■ Text excerpt ■
%%
Real-Time vs. Historical Monitoring

  • Real-Time Monitoring:
    • Definition: Capturing and displaying system performance data as it happens, often with second-to-minute granularity.
    • Importance: Essential for detecting and responding to immediate issues. Real-time monitoring allows quick identification of sudden spikes or drops in performance, helping mitigate outages and bottlenecks.
    • Tools: top, htop, nload, and dashboards in APM tools (e.g., Datadog, New Relic).
    • Application: Real-time monitoring is particularly useful during incident response, providing an up-to-date view of the system’s health.
  • Historical Monitoring:
    • Definition: Storing and analyzing data over extended periods to identify trends, patterns, and changes in system performance.
    • Importance: Enables trend analysis, anomaly detection, and long-term capacity planning. Historical data helps correlate performance issues with external events, seasonal trends, or recurring issues.
    • Tools: Prometheus with Grafana, Elasticsearch, and Splunk for log-based analysis.
    • Application: Historical monitoring helps performance engineers understand how changes impact performance over time and can inform capacity planning and scaling decisions.

Anomaly Detection

  • Definition: Anomaly detection involves identifying deviations from the established baseline or expected behavior.
  • Types of Anomalies:
    • Sudden Spikes or Drops: Large, immediate changes in a metric, which could indicate incidents like a DDoS attack or hardware failure.
    • Gradual Trend Shifts: Slower changes over time, often indicative of resource leaks or slow memory saturation.
  • Importance: Early detection of anomalies helps avoid more severe issues by allowing analysts to respond quickly before an anomaly turns into a service-impacting incident.
  • Application:
    • Modern monitoring systems often include built-in anomaly detection algorithms, such as threshold-based, moving averages, or machine learning-based models.
    • Analysts can fine-tune anomaly detection thresholds based on historical patterns to reduce false positives.

Alerting

  • Definition: Alerting is the process of notifying the operations team of performance or health issues as they occur.
  • Types of Alerts:
    • Threshold-Based Alerts: Triggered when metrics exceed or fall below a defined limit (e.g., CPU utilization above 80%).
    • Anomaly-Based Alerts: Triggered based on deviations from expected patterns or baseline behavior.
    • Composite Alerts: Combine multiple metrics (e.g., high CPU and memory usage) to reduce noise and focus on critical issues.
  • Importance: Effective alerting enables proactive response to performance issues, minimizing downtime and improving system reliability.
  • Application:
    • Analysts configure alert thresholds carefully to strike a balance between avoiding unnecessary noise (alert fatigue) and catching important issues.
    • Alert systems are often configured with different urgency levels, such as warning alerts for monitoring and critical alerts for immediate action.
%%
■ Exercise data ■
%%
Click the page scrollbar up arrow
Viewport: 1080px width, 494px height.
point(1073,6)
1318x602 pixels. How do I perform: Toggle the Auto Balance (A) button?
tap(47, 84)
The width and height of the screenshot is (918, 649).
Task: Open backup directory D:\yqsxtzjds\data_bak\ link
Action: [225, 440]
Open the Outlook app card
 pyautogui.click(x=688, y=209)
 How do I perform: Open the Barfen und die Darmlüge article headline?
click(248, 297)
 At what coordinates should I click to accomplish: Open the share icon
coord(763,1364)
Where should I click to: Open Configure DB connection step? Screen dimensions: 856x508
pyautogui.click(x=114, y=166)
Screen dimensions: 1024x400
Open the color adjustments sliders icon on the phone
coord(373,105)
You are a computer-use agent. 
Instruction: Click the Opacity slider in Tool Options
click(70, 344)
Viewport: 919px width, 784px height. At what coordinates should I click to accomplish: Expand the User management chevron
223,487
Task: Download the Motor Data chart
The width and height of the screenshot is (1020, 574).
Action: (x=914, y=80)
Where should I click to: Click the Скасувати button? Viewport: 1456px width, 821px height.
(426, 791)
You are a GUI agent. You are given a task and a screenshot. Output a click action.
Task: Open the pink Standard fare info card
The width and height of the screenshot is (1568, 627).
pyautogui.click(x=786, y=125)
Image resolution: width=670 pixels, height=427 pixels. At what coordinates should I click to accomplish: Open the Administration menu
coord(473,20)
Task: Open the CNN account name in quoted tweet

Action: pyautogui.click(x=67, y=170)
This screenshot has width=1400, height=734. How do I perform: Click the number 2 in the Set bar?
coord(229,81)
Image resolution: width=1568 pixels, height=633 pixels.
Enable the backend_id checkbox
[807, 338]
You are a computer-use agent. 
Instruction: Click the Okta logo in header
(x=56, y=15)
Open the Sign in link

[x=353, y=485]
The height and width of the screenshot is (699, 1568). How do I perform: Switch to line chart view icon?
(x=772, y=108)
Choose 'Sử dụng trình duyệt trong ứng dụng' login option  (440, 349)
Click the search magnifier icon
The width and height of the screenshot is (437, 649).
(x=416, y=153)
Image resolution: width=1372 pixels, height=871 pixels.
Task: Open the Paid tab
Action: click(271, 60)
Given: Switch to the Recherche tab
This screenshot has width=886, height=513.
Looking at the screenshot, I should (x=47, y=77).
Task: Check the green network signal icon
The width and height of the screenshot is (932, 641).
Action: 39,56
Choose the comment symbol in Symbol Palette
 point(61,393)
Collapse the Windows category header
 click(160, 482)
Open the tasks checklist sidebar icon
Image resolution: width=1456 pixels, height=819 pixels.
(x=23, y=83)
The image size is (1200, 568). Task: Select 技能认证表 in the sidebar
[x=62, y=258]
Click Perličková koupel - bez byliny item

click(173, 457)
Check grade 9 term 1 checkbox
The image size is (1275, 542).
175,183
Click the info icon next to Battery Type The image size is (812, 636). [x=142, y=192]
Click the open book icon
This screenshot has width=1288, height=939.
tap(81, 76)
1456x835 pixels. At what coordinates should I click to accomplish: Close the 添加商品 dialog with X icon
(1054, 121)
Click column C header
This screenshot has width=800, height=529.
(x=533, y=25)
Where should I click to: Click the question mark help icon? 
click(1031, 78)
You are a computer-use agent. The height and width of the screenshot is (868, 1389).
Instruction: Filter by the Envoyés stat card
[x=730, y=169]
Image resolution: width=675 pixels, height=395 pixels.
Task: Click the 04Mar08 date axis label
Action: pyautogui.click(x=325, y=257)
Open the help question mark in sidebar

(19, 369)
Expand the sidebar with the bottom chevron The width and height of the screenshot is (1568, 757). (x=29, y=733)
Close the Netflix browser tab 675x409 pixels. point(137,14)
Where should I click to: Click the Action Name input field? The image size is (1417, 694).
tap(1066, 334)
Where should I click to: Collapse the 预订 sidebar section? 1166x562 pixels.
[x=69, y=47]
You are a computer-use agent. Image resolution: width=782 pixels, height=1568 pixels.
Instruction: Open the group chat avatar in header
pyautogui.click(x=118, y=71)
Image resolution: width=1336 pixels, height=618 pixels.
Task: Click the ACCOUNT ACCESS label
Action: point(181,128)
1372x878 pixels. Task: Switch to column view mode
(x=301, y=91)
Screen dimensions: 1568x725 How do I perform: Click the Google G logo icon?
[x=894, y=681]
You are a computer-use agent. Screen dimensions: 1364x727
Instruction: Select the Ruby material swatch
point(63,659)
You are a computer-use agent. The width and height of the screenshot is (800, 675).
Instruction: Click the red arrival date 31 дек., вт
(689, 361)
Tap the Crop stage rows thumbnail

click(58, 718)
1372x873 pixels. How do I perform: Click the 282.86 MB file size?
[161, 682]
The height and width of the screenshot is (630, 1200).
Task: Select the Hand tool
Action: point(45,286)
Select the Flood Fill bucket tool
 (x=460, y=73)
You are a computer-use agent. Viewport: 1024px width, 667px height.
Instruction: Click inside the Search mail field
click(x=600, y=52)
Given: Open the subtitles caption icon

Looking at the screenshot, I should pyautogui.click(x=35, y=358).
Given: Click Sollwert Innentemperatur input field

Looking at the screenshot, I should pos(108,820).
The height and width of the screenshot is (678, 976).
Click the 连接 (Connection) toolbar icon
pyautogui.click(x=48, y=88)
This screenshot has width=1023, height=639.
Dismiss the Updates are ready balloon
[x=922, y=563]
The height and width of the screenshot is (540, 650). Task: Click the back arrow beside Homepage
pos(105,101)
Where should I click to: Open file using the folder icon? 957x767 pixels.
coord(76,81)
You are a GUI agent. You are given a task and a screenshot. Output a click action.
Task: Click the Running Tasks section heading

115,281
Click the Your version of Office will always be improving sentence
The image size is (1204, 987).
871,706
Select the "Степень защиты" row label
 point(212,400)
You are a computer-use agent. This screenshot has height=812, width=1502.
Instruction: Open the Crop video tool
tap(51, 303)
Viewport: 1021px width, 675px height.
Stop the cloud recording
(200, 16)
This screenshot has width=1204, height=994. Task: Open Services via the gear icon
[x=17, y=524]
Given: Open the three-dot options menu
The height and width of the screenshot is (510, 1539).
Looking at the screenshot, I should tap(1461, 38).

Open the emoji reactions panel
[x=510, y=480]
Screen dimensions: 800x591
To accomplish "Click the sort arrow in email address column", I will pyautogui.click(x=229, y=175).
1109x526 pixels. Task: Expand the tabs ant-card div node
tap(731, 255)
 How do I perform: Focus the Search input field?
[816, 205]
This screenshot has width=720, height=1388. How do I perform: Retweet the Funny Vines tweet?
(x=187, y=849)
%%
■ Exercise details ■
Substitute "resolution" for "granularity" in the part of the monitoring text that begins at the words "Real-Time vs. Historical" and stops after "the system’s health.", and write that part out again.

■ Solution below ■
Real-Time vs. Historical Monitoring

  • Real-Time Monitoring:
    • Definition: Capturing and displaying system performance data as it happens, often with second-to-minute resolution.
    • Importance: Essential for detecting and responding to immediate issues. Real-time monitoring allows quick identification of sudden spikes or drops in performance, helping mitigate outages and bottlenecks.
    • Tools: top, htop, nload, and dashboards in APM tools (e.g., Datadog, New Relic).
    • Application: Real-time monitoring is particularly useful during incident response, providing an up-to-date view of the system’s health.